Я разговаривал с птицами –
Лесными бардами.
Рассказывал им о Сущем,
Что песню поёт мне,
А они мне щебетом:
«Тот, кто говорит громко,
Не говорит ничего.»
Я говорил с огнём
Жёлтым, горячим,
Просил его рассказать мне
О давних моих пращурах,
Поклонявшихся ему жертвой.
А огонь мне в ответ:
«Тот, кто говорит громко,
Не говорит ничего.»
Когда
я писал эти строки около огня, сидя на старом еловом стволе, мне вспомнился
Гийом Аполлинер. Вспомнился его «Мост Мирабо», «Рейнские стихи», «Алкоголи». Из
глубин памяти всплыли такие строки:
«А мне себя уже не жаль…»
Мне
действительно не жаль себя. Ни на йоту, ни крошки. Как можно жалеть то, что не
существует? Ибо «Я» - это иллюзия, случайная комбинация дхарм, мгновенное сплетение,
которое через миг исчезнет и станет другим. Раньше я не понимал Аполлинера. Не
понимал его стихов. Раньше – до войны. Мне нужно было пройти через тоже самое,
через что прошёл Гийом: через кровавое месиво, ранение, даже через смерть,
через безумие войны. И теперь в моём сознании звучат его болезненные строки.
Даже те, юношеские, написанные до войны – до его войны:
«С небес вернулся Феб, на отдых время
Флоре…»
Флора
в те дни буйствовала. Ныне я пишу эти строки осенью – Флоре время на отдых.
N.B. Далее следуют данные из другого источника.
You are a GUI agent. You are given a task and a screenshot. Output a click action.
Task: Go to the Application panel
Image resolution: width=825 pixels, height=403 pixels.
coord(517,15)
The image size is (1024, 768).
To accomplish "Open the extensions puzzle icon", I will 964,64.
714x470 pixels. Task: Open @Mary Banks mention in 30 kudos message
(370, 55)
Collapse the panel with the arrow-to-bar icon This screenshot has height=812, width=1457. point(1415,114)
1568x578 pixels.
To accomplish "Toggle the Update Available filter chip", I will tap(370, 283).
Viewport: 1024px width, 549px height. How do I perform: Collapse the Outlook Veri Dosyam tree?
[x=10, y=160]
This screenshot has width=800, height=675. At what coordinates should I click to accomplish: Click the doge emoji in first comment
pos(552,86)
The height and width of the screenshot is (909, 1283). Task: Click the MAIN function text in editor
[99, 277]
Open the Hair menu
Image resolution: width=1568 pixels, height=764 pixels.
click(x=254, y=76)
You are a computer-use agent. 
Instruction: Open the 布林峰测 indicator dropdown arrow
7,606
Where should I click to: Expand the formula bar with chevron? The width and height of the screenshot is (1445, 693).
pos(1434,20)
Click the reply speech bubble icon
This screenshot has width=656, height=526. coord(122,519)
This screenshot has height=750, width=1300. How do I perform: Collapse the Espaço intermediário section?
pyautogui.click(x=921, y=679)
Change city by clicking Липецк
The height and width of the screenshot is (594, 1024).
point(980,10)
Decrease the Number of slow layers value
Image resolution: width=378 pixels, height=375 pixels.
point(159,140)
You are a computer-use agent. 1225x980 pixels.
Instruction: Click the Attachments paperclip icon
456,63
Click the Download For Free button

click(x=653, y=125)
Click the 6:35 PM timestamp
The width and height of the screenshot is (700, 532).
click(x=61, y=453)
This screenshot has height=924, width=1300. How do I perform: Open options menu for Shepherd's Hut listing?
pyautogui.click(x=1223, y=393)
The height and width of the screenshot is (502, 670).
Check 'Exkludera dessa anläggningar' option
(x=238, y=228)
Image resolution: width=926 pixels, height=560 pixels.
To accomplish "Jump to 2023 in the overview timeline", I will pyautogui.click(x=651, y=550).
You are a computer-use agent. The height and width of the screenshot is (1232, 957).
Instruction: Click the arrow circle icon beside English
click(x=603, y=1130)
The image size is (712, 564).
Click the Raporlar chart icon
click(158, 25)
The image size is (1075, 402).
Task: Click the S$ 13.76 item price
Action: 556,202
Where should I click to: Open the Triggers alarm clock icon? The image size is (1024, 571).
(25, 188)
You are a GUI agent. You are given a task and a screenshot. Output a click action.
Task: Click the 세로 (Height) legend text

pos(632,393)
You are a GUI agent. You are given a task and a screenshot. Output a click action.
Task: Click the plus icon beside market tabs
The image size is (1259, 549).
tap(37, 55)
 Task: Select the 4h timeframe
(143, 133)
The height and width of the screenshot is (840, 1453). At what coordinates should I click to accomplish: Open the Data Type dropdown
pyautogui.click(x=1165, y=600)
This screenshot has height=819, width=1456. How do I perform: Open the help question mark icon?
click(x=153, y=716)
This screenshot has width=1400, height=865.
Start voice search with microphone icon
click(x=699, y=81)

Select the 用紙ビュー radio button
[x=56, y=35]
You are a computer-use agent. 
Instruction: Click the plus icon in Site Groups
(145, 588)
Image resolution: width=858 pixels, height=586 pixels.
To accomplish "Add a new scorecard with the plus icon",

Действительно. Время. Но какими близкими тогда были мне эти строки… Все. И эти
тоже:
«Если погибну в бою на переднем краю
Целый день ты поплачешь Лулу о моя
дорогая
Быстро память моя отлетит
И снаряд что сюда прилетит к переднему
краю
Тот красивый снаряд превратится в
цветок
Мгновенный…»
Но
сейчас. И до, и после отшельничества. А тогда… Тогда Вселенная превратилась в
поэзию. И Аполлинер звучал печальной нотой ностальгии жизни. А потом была Ночь
Грозы. Среди ночи началась невиданная мной гроза – Небо просто сошло с ума,
гром не утихал ни на миг, вспышки молний слились в одну непрерывную гигантскую
вспышку. Гром усиливался эхом горных долин и ущелий. Я мог бы подумать о войне,
о чём угодно, о ядерной катастрофе. Но я был свободен от мыслей о войне. Я
мыслил о стихии. Я понял, что пришло время возвращаться. Возвращаться в мир
людей. Потом у меня было и июльское, и августовское отшельничество. Только не
было чувства буйства жизни и чистоты.